Integrating controllable spin states into single-molecule magnets (SMMs) enables precise manipulation of magnetic interactions at a molecular level, but remains a synthetic challenge. Herein, we developed a 3d-4f metallacrown (MC) magnet [DyNi 5 (quinha) 5 ( Cl sal) 2 (py) 8 ](ClO 4 ) ⋅ 4H 2 O (H 2 quinha=quinaldichydroxamic acid, H Cl sal=5-chlorosalicylaldehyde) wherein a square planar Ni II is stabilized by chemical stacking. Thioacetal modification was employed via post-synthetic ligand substitutions and yielded [DyNi 5 (quinha) 5 ( Cl saldt) 2 (py) 8 ](ClO 4 ) ⋅ 3H 2 O (H Cl saldt=4-chloro-2-(1,3-dithiolan-2-yl)phenol). Thanks to the additional ligations of thioacetal onto the Ni II site, coordination-induced spin state switching (CISSS) took place with spin state altering from low-spin S=0 to high-spin S=1. The synergy of CISSS effect and magnetic interactions results in distinct energy splitting and magnetic dynamics.
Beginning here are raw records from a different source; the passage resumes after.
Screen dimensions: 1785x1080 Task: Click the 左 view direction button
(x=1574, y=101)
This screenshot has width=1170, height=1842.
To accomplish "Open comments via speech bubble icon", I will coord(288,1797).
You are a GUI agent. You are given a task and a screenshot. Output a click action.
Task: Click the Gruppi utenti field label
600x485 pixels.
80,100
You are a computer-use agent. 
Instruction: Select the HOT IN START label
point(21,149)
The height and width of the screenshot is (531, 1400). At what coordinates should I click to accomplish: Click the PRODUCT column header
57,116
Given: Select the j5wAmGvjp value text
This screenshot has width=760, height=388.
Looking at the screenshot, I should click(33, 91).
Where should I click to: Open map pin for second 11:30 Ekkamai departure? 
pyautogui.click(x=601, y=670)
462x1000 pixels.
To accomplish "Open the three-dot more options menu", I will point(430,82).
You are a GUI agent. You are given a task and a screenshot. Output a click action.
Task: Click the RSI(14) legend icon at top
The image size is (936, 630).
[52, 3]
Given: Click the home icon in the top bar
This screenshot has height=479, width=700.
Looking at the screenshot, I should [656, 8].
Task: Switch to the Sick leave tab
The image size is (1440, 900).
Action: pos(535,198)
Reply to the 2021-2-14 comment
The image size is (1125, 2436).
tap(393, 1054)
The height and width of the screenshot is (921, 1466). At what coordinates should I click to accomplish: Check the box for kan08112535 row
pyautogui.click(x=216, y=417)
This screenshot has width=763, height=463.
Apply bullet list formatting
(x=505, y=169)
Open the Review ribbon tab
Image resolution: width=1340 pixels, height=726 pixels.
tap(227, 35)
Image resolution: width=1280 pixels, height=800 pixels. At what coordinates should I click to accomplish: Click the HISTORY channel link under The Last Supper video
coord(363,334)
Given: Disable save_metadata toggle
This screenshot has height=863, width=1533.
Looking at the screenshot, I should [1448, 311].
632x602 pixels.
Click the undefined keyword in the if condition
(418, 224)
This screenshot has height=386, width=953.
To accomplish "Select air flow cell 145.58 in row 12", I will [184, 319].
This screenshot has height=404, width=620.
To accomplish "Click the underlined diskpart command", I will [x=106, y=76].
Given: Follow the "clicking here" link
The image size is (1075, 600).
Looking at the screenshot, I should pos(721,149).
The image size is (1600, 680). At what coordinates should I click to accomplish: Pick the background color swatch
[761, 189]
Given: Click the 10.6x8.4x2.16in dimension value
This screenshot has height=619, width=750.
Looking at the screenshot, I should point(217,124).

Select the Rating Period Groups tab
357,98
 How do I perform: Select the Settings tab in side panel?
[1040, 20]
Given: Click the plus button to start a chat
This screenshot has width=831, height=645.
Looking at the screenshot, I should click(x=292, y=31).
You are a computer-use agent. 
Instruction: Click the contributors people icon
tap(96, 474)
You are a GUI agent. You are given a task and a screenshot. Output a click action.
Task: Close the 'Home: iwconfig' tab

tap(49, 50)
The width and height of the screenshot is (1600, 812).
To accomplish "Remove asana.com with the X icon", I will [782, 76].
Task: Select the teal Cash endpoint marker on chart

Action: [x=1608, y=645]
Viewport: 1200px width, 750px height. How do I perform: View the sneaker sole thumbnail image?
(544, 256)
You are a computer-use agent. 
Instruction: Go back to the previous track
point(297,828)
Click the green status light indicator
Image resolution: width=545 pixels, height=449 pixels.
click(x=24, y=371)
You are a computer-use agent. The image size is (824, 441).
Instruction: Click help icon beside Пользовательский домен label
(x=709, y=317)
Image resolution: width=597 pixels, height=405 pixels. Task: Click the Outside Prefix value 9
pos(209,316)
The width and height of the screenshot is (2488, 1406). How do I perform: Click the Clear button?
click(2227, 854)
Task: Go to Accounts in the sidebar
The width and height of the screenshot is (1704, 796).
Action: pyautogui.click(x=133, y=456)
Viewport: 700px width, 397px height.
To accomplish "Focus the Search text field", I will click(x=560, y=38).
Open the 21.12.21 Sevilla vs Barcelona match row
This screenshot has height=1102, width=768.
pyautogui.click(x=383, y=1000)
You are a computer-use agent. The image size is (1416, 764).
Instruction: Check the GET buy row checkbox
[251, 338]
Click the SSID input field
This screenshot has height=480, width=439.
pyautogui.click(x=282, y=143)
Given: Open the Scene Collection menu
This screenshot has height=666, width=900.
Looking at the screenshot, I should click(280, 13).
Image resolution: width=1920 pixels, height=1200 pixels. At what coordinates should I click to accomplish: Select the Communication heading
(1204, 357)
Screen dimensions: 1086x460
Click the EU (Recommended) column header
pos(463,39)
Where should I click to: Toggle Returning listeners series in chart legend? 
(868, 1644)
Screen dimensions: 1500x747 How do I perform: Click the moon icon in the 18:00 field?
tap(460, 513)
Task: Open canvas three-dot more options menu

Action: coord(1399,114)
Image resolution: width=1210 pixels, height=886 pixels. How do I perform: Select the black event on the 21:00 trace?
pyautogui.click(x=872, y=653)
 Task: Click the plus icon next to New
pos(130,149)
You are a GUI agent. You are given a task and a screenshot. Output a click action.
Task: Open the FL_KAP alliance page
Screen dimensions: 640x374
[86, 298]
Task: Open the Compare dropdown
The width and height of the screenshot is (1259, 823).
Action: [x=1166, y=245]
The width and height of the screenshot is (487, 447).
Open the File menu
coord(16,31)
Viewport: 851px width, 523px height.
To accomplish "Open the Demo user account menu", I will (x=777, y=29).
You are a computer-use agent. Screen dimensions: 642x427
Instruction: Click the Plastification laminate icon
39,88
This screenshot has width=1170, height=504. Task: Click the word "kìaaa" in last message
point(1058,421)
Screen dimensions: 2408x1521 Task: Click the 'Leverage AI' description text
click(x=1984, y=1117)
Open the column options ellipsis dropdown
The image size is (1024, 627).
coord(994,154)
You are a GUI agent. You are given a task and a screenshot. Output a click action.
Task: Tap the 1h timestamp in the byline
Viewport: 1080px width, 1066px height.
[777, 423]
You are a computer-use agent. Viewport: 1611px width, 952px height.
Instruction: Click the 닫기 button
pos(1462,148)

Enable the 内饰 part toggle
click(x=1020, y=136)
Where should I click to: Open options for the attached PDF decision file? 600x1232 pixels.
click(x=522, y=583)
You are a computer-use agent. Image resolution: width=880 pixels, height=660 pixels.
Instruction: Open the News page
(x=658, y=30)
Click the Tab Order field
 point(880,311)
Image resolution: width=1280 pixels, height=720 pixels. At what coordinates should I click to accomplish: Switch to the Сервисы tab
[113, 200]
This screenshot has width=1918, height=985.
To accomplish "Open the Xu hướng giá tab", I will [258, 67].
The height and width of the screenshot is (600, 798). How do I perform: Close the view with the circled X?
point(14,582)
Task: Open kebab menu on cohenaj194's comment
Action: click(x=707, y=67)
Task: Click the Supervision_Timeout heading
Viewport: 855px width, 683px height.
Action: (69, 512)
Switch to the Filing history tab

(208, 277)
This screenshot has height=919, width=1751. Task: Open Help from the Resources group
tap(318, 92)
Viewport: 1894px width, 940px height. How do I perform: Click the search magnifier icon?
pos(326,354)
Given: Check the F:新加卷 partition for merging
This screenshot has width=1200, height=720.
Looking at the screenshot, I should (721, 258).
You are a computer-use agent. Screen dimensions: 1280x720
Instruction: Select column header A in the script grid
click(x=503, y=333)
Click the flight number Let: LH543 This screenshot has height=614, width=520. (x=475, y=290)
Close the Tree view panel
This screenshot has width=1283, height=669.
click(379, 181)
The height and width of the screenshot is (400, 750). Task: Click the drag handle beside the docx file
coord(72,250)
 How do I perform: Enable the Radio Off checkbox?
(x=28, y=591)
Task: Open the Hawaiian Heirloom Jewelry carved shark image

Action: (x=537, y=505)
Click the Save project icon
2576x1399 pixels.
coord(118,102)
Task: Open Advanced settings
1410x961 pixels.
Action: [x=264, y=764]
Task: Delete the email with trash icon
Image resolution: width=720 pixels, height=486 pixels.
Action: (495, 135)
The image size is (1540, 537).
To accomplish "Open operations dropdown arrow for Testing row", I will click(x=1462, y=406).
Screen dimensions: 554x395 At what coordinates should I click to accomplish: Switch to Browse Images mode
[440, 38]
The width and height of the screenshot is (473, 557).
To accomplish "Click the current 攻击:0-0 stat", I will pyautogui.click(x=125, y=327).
Magnetic studies indicate prominent enhancement of reversal barrier from 57 cm -1 to 423 cm -1 , along with hysteresis opening and an over 200-fold increment in coercive field at 2 K. Ab initio calculations provide deeper insights into the exchange models and rationalize the relaxation/tunnelling pathways. These results demonstrate here provide a fire-new perspective in modulating the magnetization relaxation via the incorporation of controllable spin states and magnetic interactions facilitated by the CISSS approach.